Greatest hits album by Crystal Gayle
- Released: August 15, 1983
- Studio: Jack's Tracks (Nashville, TN)
- Genre: Country
- Length: 33:41
- Label: Columbia
- Producer: Allen Reynolds

Crystal Gayle chronology
| A Woman's Heart (1981) | Crystal Gayle's Greatest Hits (1983) | The Best of Crystal Gayle (1987) |

= Crystal Gayle's Greatest Hits =

Crystal Gayle's Greatest Hits is the fifth compilation album by American country singer Crystal Gayle. It was released on August 15, 1983, via Columbia Records, marking her first greatest hits album for the label. Recorded at Jack's Tracks Recording Studio and produced by Allen Reynolds, the compilation is composed of selected singles from the three studio albums she had released on Columbia.

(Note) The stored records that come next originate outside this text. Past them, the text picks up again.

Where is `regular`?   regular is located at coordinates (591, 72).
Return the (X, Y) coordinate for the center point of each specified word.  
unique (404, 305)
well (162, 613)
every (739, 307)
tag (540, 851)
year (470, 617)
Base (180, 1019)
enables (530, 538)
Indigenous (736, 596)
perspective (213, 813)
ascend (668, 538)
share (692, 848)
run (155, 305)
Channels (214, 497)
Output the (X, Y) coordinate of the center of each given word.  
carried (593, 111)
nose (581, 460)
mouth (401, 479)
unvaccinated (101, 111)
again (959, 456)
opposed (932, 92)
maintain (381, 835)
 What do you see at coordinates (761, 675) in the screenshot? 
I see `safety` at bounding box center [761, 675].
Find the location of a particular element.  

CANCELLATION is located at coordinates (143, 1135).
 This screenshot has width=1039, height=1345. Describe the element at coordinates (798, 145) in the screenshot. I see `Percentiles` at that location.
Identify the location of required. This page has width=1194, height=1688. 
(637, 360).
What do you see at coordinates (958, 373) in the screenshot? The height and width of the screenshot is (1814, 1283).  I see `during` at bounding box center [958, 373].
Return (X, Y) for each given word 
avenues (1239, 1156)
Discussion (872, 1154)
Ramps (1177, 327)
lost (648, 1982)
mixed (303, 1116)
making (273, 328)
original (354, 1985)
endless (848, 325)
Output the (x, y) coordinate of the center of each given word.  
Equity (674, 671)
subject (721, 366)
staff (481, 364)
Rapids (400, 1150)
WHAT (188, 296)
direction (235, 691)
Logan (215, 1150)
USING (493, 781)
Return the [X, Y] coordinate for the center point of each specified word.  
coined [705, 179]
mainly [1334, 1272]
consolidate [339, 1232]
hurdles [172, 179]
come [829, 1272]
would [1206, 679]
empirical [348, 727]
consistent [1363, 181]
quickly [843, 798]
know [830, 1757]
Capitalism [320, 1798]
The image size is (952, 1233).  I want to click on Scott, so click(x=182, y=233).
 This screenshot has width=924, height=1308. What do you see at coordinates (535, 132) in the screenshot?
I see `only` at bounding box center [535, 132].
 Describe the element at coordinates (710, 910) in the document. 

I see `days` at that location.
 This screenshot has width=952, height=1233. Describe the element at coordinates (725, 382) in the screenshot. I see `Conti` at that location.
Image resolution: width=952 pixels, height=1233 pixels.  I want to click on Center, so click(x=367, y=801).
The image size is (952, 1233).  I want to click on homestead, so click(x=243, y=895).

Domestically, the album peaked at number 169 on the Billboard 200 and number 23 on the Top Country Albums charts. On December 27, 1994, it was certified gold by the Recording Industry Association of America for the sales of 500,000 copies in the United States alone.

Professional ratings
Review scores
| Source | Rating |
| AllMusic | Star |

==Track listing==

- Notes
- Tracks 1, 3 and 10 are taken from Miss the Mississippi.
- Tracks 2, 8 and 9 are taken from These Days.
- Tracks 4 to 7 are taken from Hollywood, Tennessee.

| No. | Title | Writer(s) | Length |
|---|---|---|---|
| 1. | "Half the Way" | Bobby Wood; Ralph Murphy; | 4:03 |
| 2. | "If You Ever Change Your Mind" | Parker McGee; Bob Gundry; | 3:13 |
| 3. | "It's Like We Never Said Goodbye" | Roger Greenaway; Geoff Stephens; | 3:30 |
| 4. | "You Never Gave Up on Me" | Leslie Pearl | 3:08 |
| 5. | "Livin' in These Troubled Times" | Roger Cook; Philip Donnelly; Sam Hogin; | 3:13 |
| 6. | "Keepin' Power" | Cook; Wood; | 3:04 |
| 7. | "The Woman in Me" | Susan Marie Thomas | 2:28 |
| 8. | "Too Many Lovers" | Mark True; Ted Lindsay; Hogin; | 3:45 |
| 9. | "Take It Easy" | Delbert McClinton | 3:58 |
| 10. | "The Blue Side" | David Lasley; Allee Willis; | 3:15 |

==Charts==

| Chart (1983) | Peak position |
|---|---|
| US Billboard 200 | 169 |
| US Top Country Albums (Billboard) | 23 |

==Certifications==

| Region | Certification | Certified units/sales |
| United States (RIAA) | Gold | 500,000^{^} |
^{^} Shipments figures based on certification alone.